Details
| Translated title of the contribution | Methoden Monitoring of Tower Structures with Probabilistic Methods |
|---|---|
| Original language | German |
| Title of host publication | Baudynamik 2025 |
| Pages | 135-146 |
| Number of pages | 12 |
| ISBN (electronic) | 9783181024478 |
| Publication status | Published - 2025 |
Publication series
| Name | VDI-Berichte |
|---|---|
| Number | 2447 |
| Volume | 2025 |
| ISSN (Print) | 0083-5560 |
Abstract
As the hub height of wind turbines increases, so do the demands for monitoring the structural integrity their tower structures. Vibration-based structural health monitoring often employs operational modal analysis methods, such as Bayesian Operational Modal Analysis (BAYOMA).

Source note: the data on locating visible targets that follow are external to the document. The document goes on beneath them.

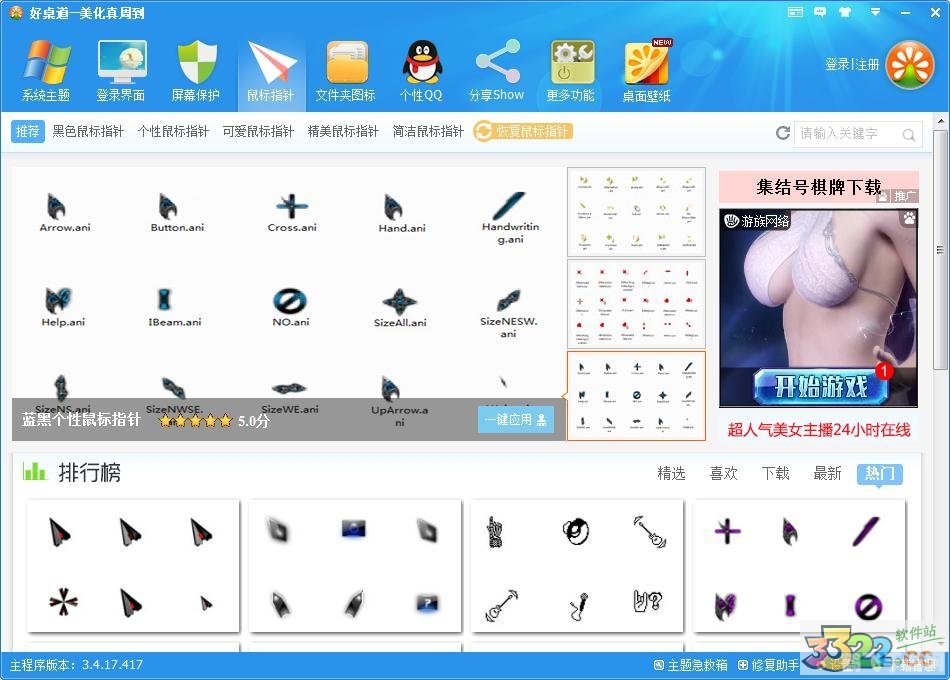Open the 登录界面 section icon
This screenshot has height=680, width=950.
coord(121,64)
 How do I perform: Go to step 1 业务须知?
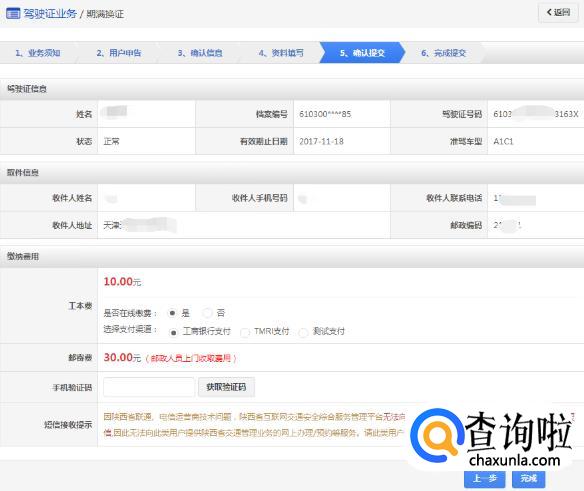(38, 53)
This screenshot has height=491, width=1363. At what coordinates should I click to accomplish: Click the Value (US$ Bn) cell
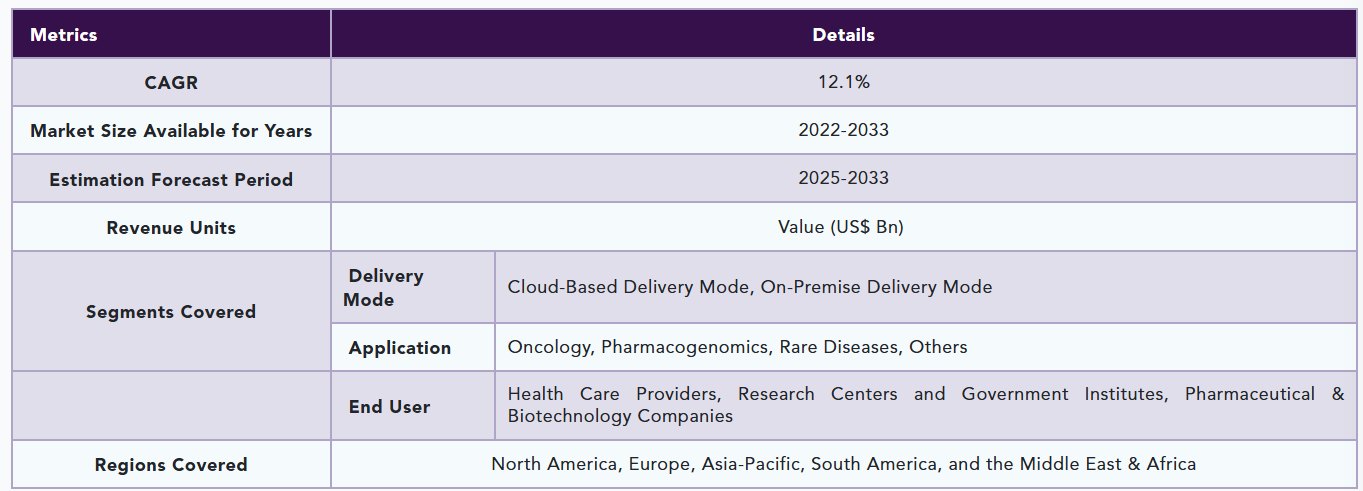[x=840, y=227]
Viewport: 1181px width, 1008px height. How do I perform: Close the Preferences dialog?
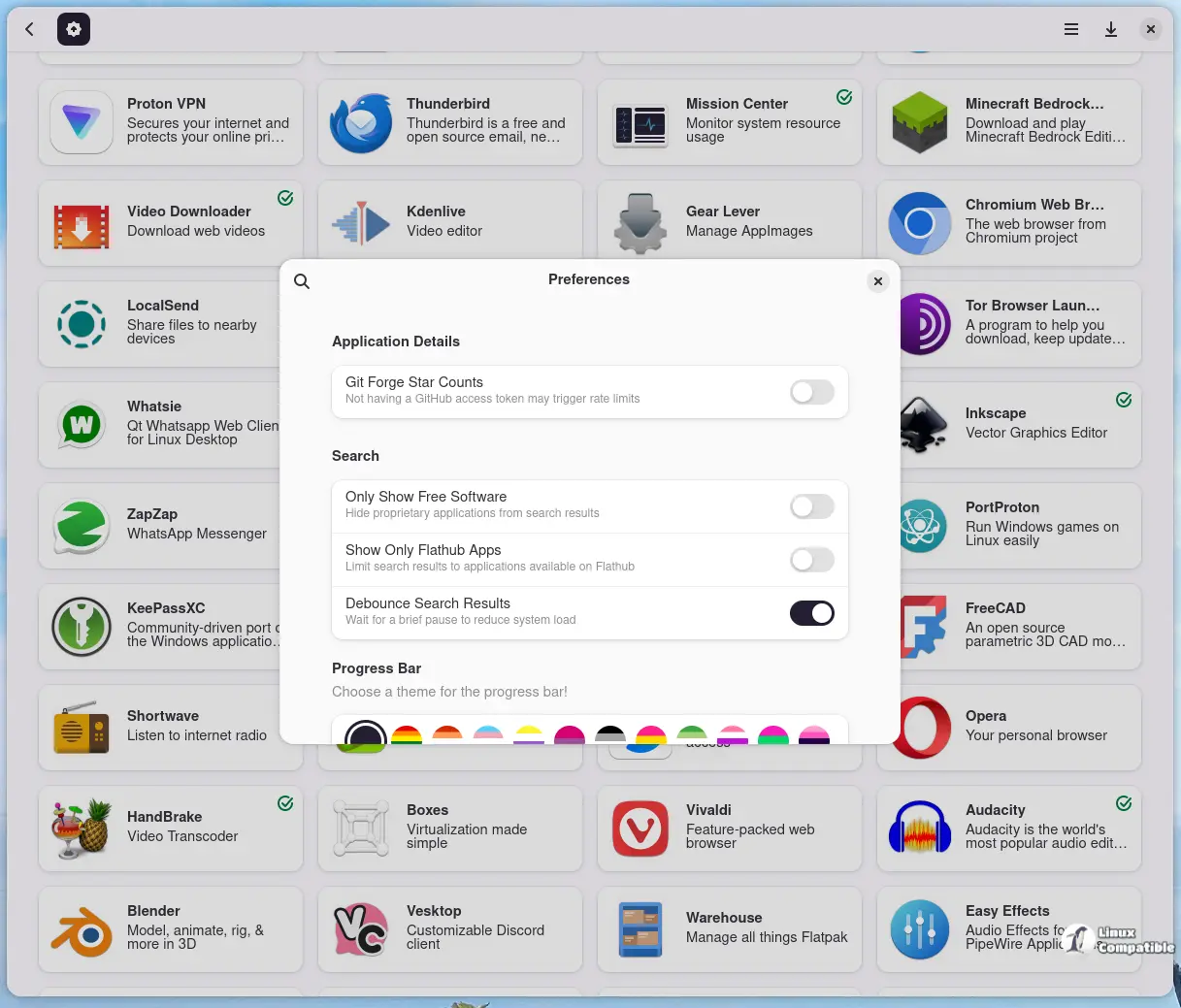[877, 281]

This study investigates the impact of closely spaced modes of tower structures on identification uncertainties. It is shown that both identification and identification uncertainties are subject to operational influences. Consequently, heteroscedastic Gaussian Processes (GP) offer robust data normalization that accounts for this input-dependent variance. A newly developed probabilistic novelty metric combines the identification uncertainties from BAYOMA with the regression uncertainties from the GP for condition assessment. The described approach is tested on the tower structure of an operating wind turbine.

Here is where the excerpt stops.